El modo en que el Gobierno tuvo que recular tras el primer anuncio relativo a la salida de los niños a la calle demuestra hasta qué punto está la sociedad española sensibilizada con este asunto. Los más pequeños llevan ya demasiado tiempo metidos en casa, lo que puede tener consecuencias indeseables a nivel intelectual y psicomotriz si bien mucho antes del diagnóstico cabe hablar de una merma lamentable en muchos sentidos. Realmente, la idea de que los niños no pudieran dar un paseo por la calle, pero sí meterse en un supermercado o un banco, donde el riesgo de contagio es elevado (qué entrañables, por otra parte, los pedagogos que tardan dos segundos en advertir de que los niños "van siempre restregándose por todo lo que ven"; lo suyo era la zoología pero debieron confundirse de aula), tenía algo de pintoresco, de ocurrencia genial, de dejadme el cohete que yo lo guío.
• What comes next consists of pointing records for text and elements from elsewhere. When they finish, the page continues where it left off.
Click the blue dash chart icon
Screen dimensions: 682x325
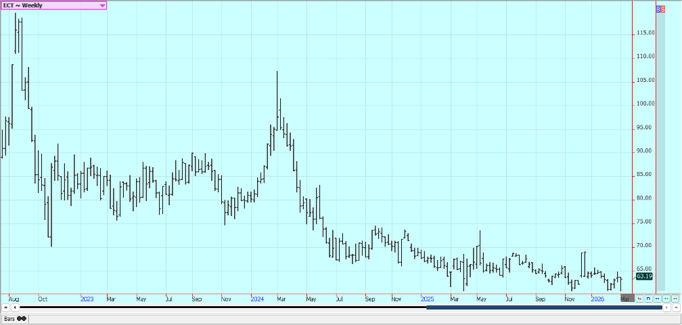click(x=657, y=298)
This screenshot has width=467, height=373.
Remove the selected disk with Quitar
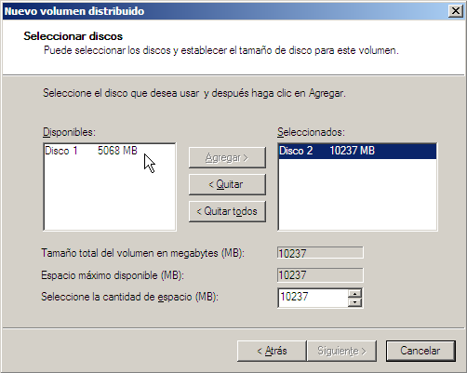tap(227, 184)
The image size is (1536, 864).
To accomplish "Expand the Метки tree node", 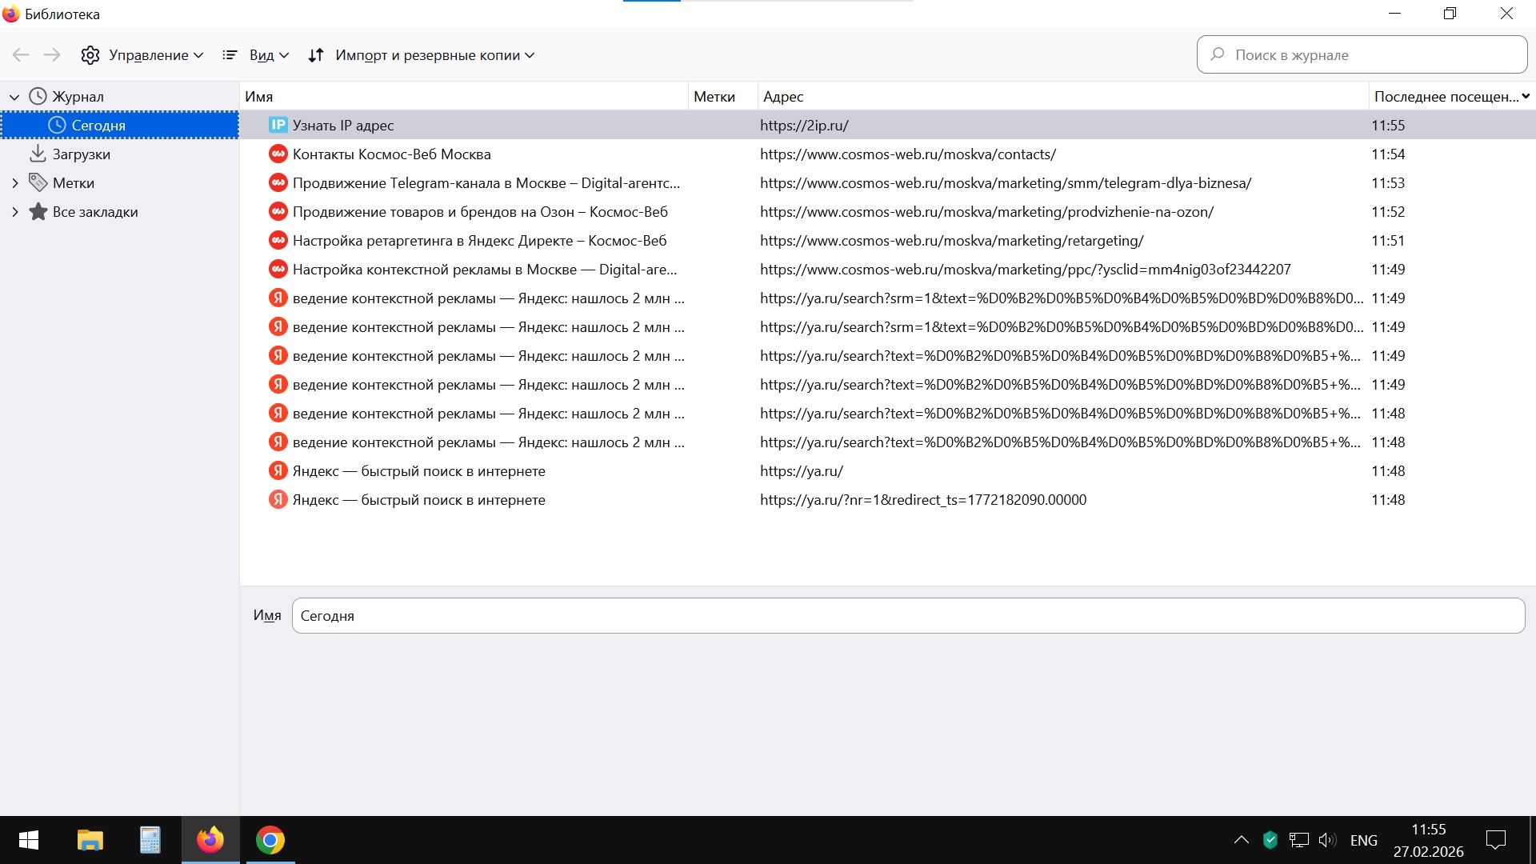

De inmediato, claro, surgió el descontento, cuando no el choteo; pero, especialmente, esa especie de conciencia parital llevada al extremo, la mayor asunción de la responsabilidad educacional que pasa, parece, por convertir a los niños en mártires de todo esto: con lo que están sufriendo mis hijos y que venga usted con éstas. Es cierto que muchas familias afrontan situaciones difíciles y especialmente adversas para los pequeños ante la obligación de llevar el confinamiento en espacios muy reducidos y con pocos recursos; pero también lo es que, venga, tampoco el bienestar de los niños es precisamente una de las cuestiones que más preocupan a la sociedad española. Todas y cada una de las polémicas suscitadas en los últimos años en materia educativa se han dado, siempre, por razones ideológicas, nunca en relación con lo que afecta directamente a los alumnos. Si por los perjudicados inmediatos fuera, este país ya se habría puesto en pie para exigir el pacto educativo correspondiente y el mayor reconocimiento profesional a los docentes. Pero qué bien sabe eso de quedar de padre comprometido con el Gobierno a tiro.

Sea como sea, el lunes los niños volverán a la calle y podrán pasear hasta una hora cada día. Los parques, presumiblemente, seguirán cerrados, pero convendría hacer una reflexión seria y de largo alcance en Málaga, donde el centro, y bastante más allá, se ha convertido en un territorio cerrado a cal y canto a los niños (esos mequetrefes, maldita sea, tienden a jugar e incluso a corretear por ahí, no se están quietos en una terraza y encima en lo que se refiere al consumo y al gasto son del todo dependientes) mientras en los barrios buena parte de las infraestructuras dedicadas al juego infantil dejan mucho que desear, arrastran un abandono bien visible o son ya impracticables. Así que estaría bien seguir reparando en los derechos de los niños también cuando el Gobierno no cometa un error. Málaga deja mucho que desear en materia de igualdad cuando de menores se trata, por más que se considere amiga de la infancia. Solucionarlo también es hacer política (bien).